Le terme « érosion » regroupe généralement les phénomènes d’arrachement et de transport de particules par l’écoulement. Cela peut avoir lieu à l’intérieur de la masse d’ouvrages ou en surface. En outre, la dispersion est définie comme la mise en suspension des particules colloïdales d’argiles dans l’eau sans mouvement. Les processus d’érosion interne, externe et de dispersion, étroitement liés les uns aux autres, sont des phénomènes complexes qui dépendent de nombreux paramètres. D’une part, il est difficile de prendre en compte l’influence de tous ces paramètres pour évaluer l’érodabilité d’un sol et d’autre part les études effectuées pour corréler les paramètres classiques de mécanique des sols et les propriétés physiques des sols avec la sensibilité à l’érosion ont mis en évidence une très faible corrélation dans le meilleurs des cas. En conséquence, il est indispensable de mesurer la sensibilité à l’érosion au moyen d’essais dédiés.
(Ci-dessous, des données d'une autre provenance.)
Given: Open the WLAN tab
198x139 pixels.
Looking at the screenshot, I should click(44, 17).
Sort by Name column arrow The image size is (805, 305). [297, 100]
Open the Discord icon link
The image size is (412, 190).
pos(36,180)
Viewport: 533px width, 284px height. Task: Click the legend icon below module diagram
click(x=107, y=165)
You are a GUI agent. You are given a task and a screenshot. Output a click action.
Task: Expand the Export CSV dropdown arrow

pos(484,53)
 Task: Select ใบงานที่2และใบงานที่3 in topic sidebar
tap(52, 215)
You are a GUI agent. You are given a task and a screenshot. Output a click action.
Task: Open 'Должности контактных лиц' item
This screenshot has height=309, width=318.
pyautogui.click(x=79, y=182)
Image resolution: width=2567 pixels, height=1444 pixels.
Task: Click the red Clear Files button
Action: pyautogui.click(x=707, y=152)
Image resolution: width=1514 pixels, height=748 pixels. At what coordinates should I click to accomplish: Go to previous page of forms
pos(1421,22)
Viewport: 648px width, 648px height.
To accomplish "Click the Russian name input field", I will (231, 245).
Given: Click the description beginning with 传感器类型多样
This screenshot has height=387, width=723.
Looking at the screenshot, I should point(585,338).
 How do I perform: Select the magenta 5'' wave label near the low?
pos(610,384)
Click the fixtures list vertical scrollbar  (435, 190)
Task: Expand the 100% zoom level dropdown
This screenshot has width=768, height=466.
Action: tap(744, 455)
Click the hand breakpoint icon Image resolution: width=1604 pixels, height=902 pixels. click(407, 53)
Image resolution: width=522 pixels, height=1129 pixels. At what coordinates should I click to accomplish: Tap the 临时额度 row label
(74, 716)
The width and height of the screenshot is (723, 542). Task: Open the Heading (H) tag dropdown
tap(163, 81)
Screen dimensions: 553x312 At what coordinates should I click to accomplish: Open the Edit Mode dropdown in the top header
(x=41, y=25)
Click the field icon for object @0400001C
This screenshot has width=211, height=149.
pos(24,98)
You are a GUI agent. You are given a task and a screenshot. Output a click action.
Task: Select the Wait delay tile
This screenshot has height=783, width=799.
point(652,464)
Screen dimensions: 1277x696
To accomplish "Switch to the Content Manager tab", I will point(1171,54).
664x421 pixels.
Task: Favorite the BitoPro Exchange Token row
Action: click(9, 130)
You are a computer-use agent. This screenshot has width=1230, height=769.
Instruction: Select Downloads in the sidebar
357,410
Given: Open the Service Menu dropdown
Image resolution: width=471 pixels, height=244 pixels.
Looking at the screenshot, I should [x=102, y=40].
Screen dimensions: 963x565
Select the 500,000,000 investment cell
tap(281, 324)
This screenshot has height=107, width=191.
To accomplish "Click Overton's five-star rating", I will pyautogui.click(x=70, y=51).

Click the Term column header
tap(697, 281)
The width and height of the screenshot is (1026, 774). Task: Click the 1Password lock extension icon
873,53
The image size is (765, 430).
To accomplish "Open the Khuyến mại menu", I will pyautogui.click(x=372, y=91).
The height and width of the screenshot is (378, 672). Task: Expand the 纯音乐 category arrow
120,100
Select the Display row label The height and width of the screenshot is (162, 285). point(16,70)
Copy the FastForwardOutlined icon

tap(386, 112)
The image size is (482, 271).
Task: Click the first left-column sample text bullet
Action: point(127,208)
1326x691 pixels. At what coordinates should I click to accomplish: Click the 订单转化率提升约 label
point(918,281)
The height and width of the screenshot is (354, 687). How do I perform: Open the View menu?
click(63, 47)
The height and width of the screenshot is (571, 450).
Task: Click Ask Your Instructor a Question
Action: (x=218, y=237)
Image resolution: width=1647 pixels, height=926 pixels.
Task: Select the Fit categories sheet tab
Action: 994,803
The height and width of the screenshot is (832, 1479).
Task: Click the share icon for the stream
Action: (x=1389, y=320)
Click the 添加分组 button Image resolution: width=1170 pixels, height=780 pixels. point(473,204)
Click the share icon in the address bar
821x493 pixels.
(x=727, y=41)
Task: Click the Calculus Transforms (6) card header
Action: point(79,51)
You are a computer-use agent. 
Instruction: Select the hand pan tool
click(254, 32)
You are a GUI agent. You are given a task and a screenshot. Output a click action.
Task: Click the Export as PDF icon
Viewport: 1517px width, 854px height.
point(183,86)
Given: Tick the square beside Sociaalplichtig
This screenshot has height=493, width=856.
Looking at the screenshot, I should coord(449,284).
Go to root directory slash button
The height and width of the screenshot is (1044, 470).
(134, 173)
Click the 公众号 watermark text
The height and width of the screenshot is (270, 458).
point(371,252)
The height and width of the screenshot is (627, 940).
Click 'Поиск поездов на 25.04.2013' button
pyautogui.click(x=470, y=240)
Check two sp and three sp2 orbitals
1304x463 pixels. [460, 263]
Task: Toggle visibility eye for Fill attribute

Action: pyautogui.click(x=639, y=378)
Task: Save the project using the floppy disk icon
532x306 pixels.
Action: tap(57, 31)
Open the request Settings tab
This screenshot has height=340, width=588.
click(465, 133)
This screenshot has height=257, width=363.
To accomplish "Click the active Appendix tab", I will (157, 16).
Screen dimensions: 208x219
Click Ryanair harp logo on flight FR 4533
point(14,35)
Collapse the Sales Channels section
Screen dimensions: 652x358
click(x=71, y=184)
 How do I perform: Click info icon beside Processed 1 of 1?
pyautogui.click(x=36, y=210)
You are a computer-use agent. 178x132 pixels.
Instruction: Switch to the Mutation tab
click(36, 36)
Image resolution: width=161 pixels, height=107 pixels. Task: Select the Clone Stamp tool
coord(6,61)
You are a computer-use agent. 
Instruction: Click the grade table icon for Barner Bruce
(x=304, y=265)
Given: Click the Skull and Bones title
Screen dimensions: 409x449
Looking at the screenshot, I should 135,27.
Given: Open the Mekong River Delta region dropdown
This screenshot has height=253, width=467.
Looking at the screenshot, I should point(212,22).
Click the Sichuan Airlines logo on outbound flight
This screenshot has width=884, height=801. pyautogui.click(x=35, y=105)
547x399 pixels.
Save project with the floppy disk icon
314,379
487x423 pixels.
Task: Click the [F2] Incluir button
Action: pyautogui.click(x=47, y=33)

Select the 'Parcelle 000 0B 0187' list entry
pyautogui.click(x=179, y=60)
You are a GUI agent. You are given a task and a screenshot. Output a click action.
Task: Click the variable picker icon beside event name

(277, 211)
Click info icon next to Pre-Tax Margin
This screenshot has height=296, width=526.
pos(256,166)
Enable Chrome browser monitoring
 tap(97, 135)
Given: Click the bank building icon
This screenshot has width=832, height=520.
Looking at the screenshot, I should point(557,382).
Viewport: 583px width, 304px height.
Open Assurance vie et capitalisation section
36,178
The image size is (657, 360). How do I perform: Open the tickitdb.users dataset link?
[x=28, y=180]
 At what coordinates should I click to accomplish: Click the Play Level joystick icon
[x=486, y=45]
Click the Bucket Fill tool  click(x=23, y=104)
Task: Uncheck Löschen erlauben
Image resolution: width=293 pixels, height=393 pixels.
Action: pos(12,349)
Les dispositifs qui ont été utilisés dans le cadre de ce travail ont permis d’étudier trois aspects de la sensibilité à l’érosion : érosion interne (érosion de conduit) par le dispositif d’essai d’érosion de trou (HET), érosion de surface par le dispositif d’érodimètre à jets mobiles

Le dispositif d’essai d’érosion de trou (HET) présente des résultats quantitatifs sur des sols reconstitués au laboratoire. Il étudie l’agrandissement d’un canal d’écoulement créé au milieu d’une éprouvette de sol par analogie à l’érosion de conduit. Tandis que les méthodes d’interprétations classiques de contrainte se basent sur des hypothèses sur l’hydraulique de l’écoulement pour estimer cet agrandissement, nous avons utilisé une nouvelle méthode d’interprétation indépendante des hypothèses courantes sur l’écoulement. Nous avons développé l’appareillage ainsi que le protocole d’essai de manière à rendre cet essai applicable aux sols naturels, aux matériaux peu-perturbés prélevés sur ouvrage ainsi qu’aux matériaux fortement résistants. Un nouveau protocole d’essai a également été proposé pour tester des sols à fortes teneurs en eau comme les sédiments fluviaux. Enfin, une première campagne d’essais croisés menée avec le dispositif de « Ex-Situ Erosion Test Device » a montré des tendances similaires pour deux textures de sol de référence utilisées.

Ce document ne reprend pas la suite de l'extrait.